Su una scala maggiore, Israele annetterà la Valle del Giordano, costituendo finalmente un confine orientale e annetterà tutti gli insediamenti ebraici presenti nella Giudea e nella Samaria, creando in alcuni casi delle enclavi nel futuro stato palestinese. Inoltre, ai palestinesi verranno concesse delle terre contigue alla Striscia di Gaza, raddoppiando il terreno totale su cui potrà stabilirsi lo Stato Palestinese. Infine, i magnifici patrimoni biblici attualmente nelle aree sotto il controllo palestinese dovranno essere accessibili, così da rifiorire in tempo moderni: tutta l’umanità deve avere la possibilità di conoscere e condividere le glorie della Terra Santa.
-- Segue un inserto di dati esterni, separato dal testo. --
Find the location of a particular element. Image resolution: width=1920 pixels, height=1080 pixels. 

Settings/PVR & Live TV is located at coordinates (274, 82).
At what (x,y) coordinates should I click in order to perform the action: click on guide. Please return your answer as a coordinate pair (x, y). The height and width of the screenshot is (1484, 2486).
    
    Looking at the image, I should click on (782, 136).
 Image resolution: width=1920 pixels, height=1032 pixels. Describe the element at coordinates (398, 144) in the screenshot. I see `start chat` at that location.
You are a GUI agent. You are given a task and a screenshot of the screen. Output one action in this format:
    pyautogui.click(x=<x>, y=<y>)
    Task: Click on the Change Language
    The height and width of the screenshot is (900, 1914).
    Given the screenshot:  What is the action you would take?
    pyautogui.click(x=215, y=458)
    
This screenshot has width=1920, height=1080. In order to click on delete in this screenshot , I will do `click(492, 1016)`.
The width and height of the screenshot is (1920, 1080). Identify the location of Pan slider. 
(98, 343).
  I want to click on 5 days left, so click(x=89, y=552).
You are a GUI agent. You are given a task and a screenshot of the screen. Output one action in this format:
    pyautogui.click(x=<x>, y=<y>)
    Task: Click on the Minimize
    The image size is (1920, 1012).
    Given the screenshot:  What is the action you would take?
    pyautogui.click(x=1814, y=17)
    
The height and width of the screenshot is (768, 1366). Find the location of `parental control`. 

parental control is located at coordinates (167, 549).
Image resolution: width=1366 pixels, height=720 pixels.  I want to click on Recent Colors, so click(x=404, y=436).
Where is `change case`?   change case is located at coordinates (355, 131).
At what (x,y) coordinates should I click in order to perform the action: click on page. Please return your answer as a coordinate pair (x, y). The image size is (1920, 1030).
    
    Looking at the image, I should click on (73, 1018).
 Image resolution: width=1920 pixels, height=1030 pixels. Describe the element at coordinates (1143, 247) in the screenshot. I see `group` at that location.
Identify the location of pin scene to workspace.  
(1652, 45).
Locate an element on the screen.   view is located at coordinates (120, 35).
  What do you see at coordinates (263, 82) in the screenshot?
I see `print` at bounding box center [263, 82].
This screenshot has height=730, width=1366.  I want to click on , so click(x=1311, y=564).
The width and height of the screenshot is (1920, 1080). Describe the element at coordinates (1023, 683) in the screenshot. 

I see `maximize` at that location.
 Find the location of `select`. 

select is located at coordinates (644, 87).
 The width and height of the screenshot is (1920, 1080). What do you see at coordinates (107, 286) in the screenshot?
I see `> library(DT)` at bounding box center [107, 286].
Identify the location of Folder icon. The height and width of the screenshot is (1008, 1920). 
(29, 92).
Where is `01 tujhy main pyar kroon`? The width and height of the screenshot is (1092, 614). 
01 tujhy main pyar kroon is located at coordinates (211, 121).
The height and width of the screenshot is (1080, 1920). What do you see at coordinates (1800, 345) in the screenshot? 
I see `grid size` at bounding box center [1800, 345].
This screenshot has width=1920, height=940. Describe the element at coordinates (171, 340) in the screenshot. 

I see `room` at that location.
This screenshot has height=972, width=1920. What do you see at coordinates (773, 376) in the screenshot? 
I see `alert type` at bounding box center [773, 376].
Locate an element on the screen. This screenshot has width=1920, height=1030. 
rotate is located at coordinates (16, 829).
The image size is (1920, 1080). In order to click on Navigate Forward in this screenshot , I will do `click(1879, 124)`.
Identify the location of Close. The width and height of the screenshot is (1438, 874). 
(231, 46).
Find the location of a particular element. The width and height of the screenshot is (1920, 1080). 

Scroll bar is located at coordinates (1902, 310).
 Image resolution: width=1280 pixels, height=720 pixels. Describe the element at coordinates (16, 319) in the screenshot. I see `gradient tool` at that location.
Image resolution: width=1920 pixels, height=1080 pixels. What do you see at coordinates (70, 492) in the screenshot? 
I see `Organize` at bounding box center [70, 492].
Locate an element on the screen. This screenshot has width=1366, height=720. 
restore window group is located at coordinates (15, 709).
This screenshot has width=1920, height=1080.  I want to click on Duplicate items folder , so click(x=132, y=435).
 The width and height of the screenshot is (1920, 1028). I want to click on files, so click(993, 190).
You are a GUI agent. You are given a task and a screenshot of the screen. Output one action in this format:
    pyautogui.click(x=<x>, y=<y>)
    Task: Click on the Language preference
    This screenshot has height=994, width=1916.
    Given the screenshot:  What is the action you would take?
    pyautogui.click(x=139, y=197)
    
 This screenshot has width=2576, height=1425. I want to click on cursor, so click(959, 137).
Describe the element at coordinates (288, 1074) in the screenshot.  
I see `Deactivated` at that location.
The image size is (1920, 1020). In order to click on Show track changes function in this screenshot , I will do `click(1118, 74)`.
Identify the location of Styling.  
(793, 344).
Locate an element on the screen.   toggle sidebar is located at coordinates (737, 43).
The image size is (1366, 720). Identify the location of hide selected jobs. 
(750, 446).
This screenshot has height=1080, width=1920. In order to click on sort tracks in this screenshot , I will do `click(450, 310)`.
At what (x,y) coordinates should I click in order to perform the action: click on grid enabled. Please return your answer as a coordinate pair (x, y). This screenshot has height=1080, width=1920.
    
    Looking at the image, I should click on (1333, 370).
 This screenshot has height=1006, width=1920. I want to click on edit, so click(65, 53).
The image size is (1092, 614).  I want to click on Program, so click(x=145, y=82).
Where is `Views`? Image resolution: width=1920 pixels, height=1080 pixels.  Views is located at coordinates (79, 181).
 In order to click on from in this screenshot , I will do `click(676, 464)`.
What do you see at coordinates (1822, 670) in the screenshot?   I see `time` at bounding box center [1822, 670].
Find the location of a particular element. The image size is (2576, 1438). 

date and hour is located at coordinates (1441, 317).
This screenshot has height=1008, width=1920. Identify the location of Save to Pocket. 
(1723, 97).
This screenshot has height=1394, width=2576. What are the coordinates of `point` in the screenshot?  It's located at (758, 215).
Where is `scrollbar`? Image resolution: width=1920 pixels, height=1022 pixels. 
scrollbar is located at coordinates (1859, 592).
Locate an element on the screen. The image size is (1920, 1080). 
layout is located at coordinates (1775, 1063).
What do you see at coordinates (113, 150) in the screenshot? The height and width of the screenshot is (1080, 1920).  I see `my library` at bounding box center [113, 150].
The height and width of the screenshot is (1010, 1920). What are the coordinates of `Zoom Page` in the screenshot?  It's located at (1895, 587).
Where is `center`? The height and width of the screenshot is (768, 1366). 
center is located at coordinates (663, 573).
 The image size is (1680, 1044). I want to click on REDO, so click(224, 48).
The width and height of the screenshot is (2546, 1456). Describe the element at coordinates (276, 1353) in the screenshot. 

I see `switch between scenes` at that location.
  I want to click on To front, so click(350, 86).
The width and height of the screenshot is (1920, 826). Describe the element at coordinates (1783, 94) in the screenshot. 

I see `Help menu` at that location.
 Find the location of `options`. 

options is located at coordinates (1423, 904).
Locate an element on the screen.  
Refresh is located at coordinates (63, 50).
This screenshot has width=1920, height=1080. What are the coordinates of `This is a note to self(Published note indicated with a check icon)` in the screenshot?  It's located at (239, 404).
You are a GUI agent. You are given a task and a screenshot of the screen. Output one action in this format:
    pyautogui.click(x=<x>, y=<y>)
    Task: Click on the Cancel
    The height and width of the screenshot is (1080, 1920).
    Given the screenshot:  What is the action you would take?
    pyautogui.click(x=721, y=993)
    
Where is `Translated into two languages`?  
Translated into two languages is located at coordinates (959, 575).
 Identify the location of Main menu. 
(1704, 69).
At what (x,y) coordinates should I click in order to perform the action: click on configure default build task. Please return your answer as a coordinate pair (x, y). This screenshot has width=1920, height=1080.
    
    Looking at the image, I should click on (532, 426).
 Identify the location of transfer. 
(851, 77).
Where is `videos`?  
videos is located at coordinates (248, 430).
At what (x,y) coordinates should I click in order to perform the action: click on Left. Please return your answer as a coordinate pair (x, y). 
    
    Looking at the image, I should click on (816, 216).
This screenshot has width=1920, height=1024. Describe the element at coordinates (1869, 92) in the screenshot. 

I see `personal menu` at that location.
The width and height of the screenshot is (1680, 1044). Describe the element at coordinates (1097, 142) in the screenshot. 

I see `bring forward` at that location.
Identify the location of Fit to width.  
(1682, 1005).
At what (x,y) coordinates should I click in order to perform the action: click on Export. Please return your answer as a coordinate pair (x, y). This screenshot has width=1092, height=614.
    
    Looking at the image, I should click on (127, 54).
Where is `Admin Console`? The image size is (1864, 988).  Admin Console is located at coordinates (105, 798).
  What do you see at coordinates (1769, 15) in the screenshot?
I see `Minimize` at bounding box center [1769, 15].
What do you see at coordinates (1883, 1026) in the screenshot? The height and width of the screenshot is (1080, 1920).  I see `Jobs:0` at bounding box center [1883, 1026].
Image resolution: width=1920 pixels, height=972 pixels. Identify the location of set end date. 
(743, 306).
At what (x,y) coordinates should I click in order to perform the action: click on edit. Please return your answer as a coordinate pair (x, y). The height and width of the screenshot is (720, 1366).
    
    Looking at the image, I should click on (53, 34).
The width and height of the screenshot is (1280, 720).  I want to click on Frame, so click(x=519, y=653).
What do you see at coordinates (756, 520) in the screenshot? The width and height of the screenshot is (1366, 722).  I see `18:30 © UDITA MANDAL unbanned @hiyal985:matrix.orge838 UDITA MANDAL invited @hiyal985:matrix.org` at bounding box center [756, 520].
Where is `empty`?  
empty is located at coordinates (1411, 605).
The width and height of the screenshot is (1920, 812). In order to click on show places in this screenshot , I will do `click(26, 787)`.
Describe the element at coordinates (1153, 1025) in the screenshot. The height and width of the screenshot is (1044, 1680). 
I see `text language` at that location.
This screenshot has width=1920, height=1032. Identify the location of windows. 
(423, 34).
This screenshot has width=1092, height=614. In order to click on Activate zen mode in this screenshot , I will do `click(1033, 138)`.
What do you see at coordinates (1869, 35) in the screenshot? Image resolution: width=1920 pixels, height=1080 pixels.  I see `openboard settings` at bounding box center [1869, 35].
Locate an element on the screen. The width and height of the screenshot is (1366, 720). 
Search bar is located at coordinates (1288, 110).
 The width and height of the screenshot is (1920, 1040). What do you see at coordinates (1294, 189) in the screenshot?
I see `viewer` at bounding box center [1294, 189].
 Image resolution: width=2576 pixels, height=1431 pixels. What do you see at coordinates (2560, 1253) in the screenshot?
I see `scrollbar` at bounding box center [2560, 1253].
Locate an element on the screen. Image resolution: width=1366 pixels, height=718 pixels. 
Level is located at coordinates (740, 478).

Una volta compiuta questa prima fase, la cui scadenza sarà nel 2024, gli Stati Uniti investiranno un enorme capitale nella nascente economia palestinese: ben 50 miliardi di dollari, che produrranno 1 milione di posti di lavoro, dimezzeranno il livello di povertà e raddoppieranno, se non triplicheranno, il GDP Palestinese. Una sorta di Piano Marshall che terminerà questo infinito ciclo di dipendenza da organizzazioni di beneficenza e aiuti internazionali, rendendo il nuovo stato indipendente sia politicamente che economicamente. “È ora per il mondo musulmano di riparare l’errore fatto nel 1948, quando scelse di attaccare invece di riconoscere lo Stato di Israele”.

Dopo il discorso del Presidente Trump, ha preso la parola il Premier Netanyahu che ha sottolineato ulteriori dettagli della parte politica del piano: innanzitutto i palestinesi dovranno riconoscere la legittimità di Israele come Stato Ebraico, procedere al disarmo di Hamas e alla smilitarizzazione di Gaza. Inoltre, il piano prevede persino la risoluzione del problema dei rifugiati palestinesi: infatti una gran parte di questi e i loro discendenti verranno ammessi nel nuovo stato palestinese, senza dover entrare in Israele e gravare su di esso.

Netanyahu, dopo aver ringraziato il Presidente Trump per il suo lavoro e la sua amicizia, ha concluso con un antico detto ebraico: “Se non ora, quando? se non noi, chi?”. Questo piano non è solo il Deal of The Century, ma anche l’”Opportunity of the Century”, che i palestinesi non possono farsi scappare, perché occasioni del genere non capiteranno più.